CDC says drug deaths increased too much during pandemic

On Tuesday, several dozen organizations that deal with addiction and other health issues, Mr. Biden’s secretary of health and human services, Xavier Becerra, called for “acting urgently” and eliminating the rule that doctors go through a day of training before obtaining federal permission to prescribe buprenorphine. Many addiction experts also demand that rules already relaxed during the pandemic be abolished so that patients do not have to go to medical clinics or doctors’ offices.

Although many programs offering treatment, naloxone, and other services to drug users have been reopened at least in part as the pandemic has lengthened, many others remain closed or severely curtailed, especially if they have started with a meager budget.

Sara Glick, an assistant professor of medicine at the University of Washington, said a survey of about 30 syringe exchange programs she did last spring found that very early in the pandemic it temporarily closed. After reopening, she said many programs reduce services or the number of people they can help.

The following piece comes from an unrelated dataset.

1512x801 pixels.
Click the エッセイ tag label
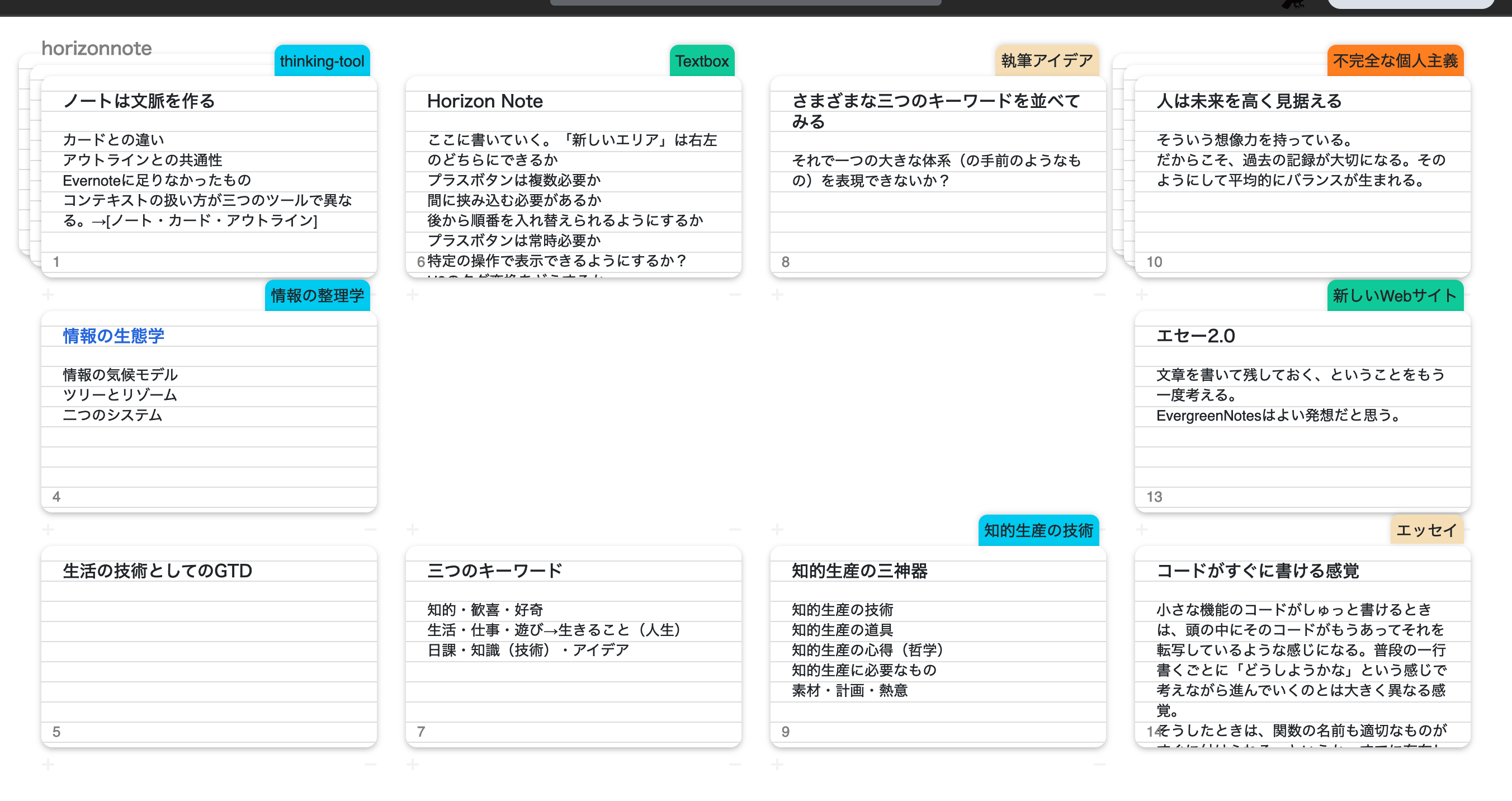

“Because health departments spend so much on Covid, some programs have had to cut their budgets,” she said. “This may mean you see fewer participants or interrupt their HIV and hepatitis C testing.”

At the same time, an increase in HIV cases has been reported in several parts of the country with heavy-duty drug use, including two cities in West Virginia, Charleston and Huntington and Boston. The West Virginia legislature last week passed a law that places new restrictions on syringe exchange programs, which, according to proponents of the programs, will include many.

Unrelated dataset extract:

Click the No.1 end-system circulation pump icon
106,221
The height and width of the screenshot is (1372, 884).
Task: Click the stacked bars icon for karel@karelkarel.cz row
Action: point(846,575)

The American Rescue Plan Act of Mr. Biden provides $ 1.5 billion for the prevention and treatment of drug use disorders, as well as $ 30 million in funding for local services that benefit people with addiction, including syringe exchange programs. The latter is important because while federal funds are largely not spent on syringes for people who can use drugs, the restriction does not apply to money from the stimulus package, according to the Office of Drug Control Policy. Last week, the government announced that federal funding could now be used to buy rapid test strips for fentanyl, which could be used to check for drugs mixed or cut with fentanyl.

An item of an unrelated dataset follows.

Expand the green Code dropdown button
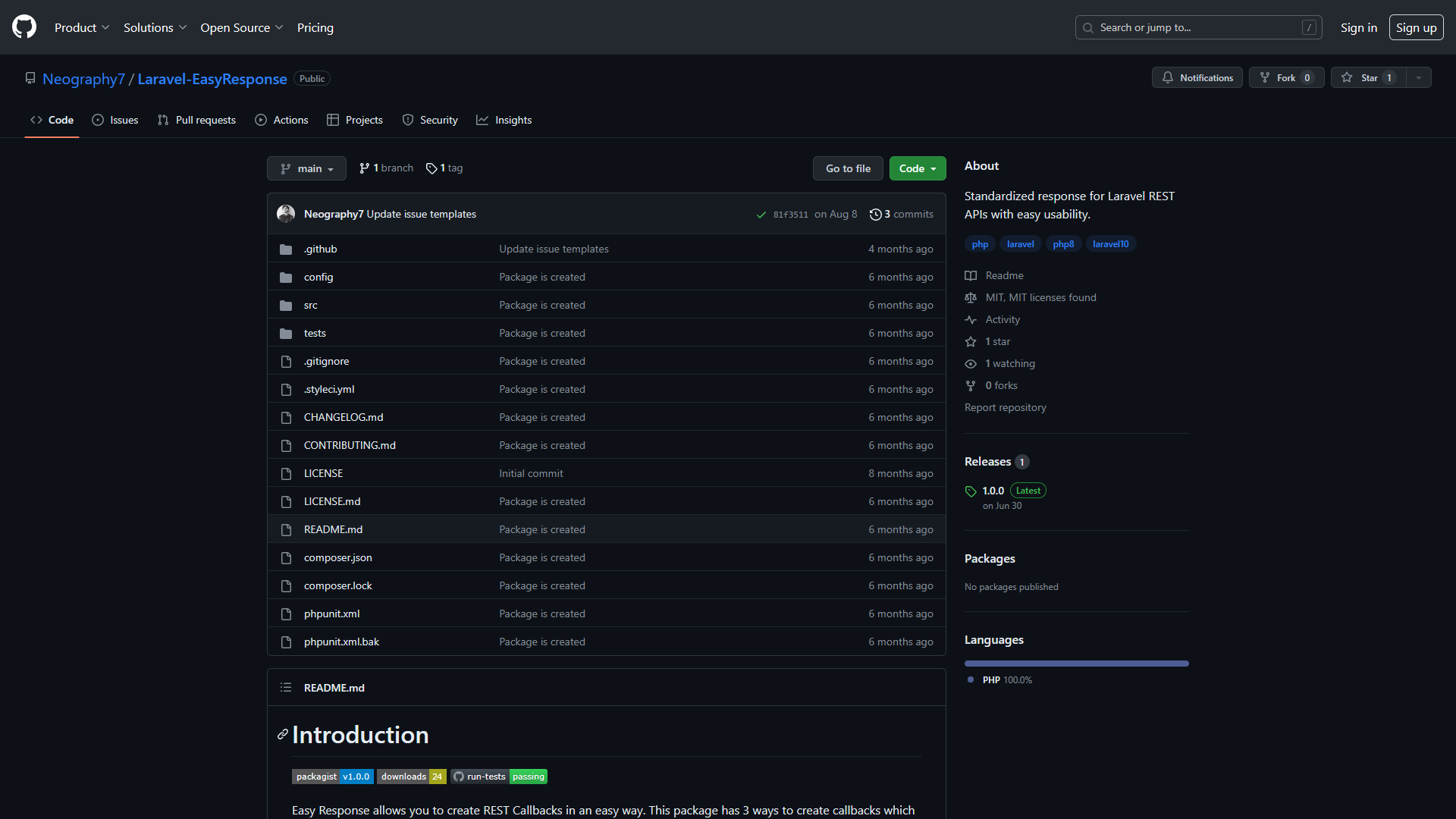This screenshot has height=819, width=1456. click(917, 168)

Fentanyl or its analogues are increasingly being detected in counterfeit pills sold illegally as prescribed opioids or benzodiazepines – sedatives such as Xanax used as an anti-anxiety drug – and especially in meth.

Northeastern states worst hit by opioid deaths in the past year saw some of the smallest increases in deaths in the first half of the pandemic year, with the exception of Maine. The countries hardest hit included West Virginia and Kentucky, which have long topped the list in overdose deaths, but also western states such as California and Arizona and southern states such as Louisiana, South Carolina and Tennessee.